As the Pārsīs are the ruins of a people, so also their sacred books represent the ruins of a religion. There has been no other great belief in the world that left such poor monuments of its fallen splendor. Yet great is the value of the Avesta, and the belief of the few surviving Pārsīs, in the eyes of the historian, as they present to us the last reflex of the ideas which prevailed in Īrān during the five centuries which preceded and the seven which followed the birth of Christ.
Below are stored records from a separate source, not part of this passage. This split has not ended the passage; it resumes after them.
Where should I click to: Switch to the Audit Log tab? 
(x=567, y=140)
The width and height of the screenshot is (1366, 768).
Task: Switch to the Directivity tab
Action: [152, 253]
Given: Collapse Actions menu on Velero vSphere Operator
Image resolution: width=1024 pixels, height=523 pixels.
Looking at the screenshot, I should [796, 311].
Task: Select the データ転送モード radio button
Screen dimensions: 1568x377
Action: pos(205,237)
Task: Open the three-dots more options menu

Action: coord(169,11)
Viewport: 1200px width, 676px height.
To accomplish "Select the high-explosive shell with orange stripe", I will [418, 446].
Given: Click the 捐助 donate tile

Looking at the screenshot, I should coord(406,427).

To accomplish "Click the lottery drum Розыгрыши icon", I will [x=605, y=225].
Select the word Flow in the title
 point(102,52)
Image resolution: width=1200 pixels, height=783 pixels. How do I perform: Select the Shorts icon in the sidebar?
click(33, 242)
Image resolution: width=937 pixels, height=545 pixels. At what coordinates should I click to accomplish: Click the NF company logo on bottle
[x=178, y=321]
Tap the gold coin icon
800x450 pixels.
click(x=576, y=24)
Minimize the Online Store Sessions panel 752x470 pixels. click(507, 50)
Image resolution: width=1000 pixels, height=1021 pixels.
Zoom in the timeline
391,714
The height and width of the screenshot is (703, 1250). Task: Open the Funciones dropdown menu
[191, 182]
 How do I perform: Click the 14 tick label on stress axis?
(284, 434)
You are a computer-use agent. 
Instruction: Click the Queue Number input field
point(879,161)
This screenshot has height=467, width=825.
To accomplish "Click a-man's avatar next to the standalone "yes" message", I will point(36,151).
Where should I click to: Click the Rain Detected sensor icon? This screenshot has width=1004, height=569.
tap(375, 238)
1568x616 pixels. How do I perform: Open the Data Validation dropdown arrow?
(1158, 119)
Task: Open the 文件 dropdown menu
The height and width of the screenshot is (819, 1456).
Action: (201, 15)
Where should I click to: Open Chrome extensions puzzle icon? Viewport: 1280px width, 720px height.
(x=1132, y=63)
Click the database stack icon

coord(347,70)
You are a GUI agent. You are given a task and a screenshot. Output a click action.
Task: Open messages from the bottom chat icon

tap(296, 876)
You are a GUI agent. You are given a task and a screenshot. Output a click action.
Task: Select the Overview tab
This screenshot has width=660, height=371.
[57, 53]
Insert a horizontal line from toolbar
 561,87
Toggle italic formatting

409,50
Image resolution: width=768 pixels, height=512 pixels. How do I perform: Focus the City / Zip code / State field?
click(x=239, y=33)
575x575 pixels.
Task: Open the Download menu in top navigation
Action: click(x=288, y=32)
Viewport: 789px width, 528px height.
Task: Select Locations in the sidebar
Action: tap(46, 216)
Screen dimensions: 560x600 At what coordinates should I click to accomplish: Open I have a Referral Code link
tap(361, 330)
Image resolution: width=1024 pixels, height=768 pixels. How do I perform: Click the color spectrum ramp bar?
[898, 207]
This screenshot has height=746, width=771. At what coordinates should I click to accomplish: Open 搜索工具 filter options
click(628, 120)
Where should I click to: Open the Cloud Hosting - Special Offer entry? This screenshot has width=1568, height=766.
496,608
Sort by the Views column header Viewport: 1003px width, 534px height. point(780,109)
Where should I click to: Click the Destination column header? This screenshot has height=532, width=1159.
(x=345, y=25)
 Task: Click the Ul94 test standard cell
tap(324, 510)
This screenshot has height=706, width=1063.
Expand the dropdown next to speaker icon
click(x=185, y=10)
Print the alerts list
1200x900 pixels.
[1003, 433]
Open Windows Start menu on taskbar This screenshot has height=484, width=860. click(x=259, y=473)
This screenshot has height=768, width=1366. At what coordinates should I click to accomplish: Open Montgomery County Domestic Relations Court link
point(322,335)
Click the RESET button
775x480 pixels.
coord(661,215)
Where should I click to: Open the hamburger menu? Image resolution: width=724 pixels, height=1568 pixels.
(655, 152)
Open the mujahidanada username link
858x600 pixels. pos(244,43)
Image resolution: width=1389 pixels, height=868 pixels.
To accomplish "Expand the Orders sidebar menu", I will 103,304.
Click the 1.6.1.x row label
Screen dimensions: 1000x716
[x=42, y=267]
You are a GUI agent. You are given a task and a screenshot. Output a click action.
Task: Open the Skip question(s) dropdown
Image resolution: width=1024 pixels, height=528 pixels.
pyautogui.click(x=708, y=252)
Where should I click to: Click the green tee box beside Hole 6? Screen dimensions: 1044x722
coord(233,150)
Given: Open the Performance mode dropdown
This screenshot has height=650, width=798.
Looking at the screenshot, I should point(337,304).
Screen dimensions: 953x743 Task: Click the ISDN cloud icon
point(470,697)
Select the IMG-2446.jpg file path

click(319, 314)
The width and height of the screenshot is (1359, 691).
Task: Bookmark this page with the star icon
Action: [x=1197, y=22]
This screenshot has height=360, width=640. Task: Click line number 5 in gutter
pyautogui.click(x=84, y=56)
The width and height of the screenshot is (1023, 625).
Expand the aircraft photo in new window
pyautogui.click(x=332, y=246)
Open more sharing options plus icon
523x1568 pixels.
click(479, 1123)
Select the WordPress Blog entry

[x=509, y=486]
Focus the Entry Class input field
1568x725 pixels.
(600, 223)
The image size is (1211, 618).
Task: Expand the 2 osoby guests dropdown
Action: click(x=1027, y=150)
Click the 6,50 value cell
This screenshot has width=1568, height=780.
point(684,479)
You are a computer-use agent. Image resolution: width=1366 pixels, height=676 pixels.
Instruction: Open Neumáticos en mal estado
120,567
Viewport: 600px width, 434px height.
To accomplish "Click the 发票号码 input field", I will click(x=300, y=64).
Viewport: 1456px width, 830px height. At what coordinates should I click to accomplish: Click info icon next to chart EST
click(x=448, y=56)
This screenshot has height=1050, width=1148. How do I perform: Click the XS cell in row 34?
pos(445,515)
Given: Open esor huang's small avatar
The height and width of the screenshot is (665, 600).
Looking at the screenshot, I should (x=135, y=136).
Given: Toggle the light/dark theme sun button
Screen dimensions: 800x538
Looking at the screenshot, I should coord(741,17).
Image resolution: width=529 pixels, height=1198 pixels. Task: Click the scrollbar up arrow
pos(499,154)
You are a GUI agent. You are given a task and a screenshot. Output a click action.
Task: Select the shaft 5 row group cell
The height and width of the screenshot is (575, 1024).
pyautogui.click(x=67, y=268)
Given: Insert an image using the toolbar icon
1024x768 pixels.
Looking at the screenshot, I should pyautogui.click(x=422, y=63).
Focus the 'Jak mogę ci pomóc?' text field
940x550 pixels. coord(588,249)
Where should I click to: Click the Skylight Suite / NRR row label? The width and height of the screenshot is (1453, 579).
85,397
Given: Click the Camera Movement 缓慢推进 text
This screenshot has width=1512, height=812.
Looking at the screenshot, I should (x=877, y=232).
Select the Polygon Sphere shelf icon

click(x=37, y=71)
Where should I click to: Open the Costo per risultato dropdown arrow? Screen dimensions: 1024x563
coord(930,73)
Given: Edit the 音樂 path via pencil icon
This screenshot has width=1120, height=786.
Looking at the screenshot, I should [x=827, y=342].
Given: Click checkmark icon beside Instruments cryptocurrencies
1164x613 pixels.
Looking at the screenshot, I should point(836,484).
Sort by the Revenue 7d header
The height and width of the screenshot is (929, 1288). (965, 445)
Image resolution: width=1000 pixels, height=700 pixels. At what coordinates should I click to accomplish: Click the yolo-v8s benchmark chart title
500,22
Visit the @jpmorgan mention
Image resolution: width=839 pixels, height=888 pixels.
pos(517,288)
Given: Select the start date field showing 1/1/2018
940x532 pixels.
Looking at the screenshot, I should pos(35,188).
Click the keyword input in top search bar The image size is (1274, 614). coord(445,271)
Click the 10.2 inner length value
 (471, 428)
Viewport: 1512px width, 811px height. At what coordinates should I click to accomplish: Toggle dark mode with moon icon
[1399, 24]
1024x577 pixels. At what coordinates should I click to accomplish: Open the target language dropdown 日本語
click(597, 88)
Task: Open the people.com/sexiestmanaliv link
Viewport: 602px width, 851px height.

By the help of the Pārsī religion and the Avesta, we are enabled to go back to that momentous period in the history of literature which saw the blending of the Āryan mind with the Semitic, and thus opened the second stage of Āryan thought.[[154]]

MANUSCRIPTS.

The recovery of the manuscripts of the Zend-Avesta, and the translation of them proved to be a herculean task for Orientalists, and more than one valuable life has been given largely to this work. For an hundred years this great problem has cost tireless effort, for its solution demanded as much pioneer work as the deciphering of the cuneiform inscriptions of the ancient kings.

We are largely indebted to Anquetil Duperron, the young Frenchman who was so fearless in his enthusiasm that he enlisted[[155]] as a private soldier in order to secure a passage to India, and spent six years in that country collecting the manuscripts of the Avesta, and in trying to obtain from the Dastūrs a knowledge of their contents. But his was pioneer work, and his translation of the Avesta, which was made with the assistance of Dastūr Dārāb, was by no means trustworthy; it was in fact a French translation of a Persian rendering which had itself been made from a Pahlavī version of the Zend original.[[156]]

Afterward Dr. Rask went to Bombay in the interests of the Danish government and after collecting many valuable manuscripts, wrote his essay “On the Age and Genuineness of the Zend Language.”

About the middle of the present century, Westergaard, who is also a Dane, and one of the most accomplished Zend scholars of Europe, published an edition of the sacred books of the Zoroastrians.

Burnouf, Spiegel and Bopp were also enthusiastic[enthusiastic] students of these books of the Magian literature, and after a time Dr. Haug, a young and enthusiastic German, was appointed to a professorship of Sanskṛit in the Poona College; while here he availed himself of his opportunity to make a thorough study of the literature of the Pārsīs. He contributed a valuable collection of “Essays” on the subject.

There are at present five editions, more or less complete, of the Zend-Avesta. The first was lithographed and published[[157]] under Burnouf’s direction in Paris, and the second was transcribed into Roman characters and published[[158]] at Leipsic by Prof Brockhaus. The third edition was presented in Zend characters, and was prepared[[159]] by Prof. Spiegel, and the fourth was published at Copenhagen,[[160]] by Westergaard; there are also one or two editions of the Zend-Avesta published in India with Gujerātī translations, which are sometimes quoted by native scholars.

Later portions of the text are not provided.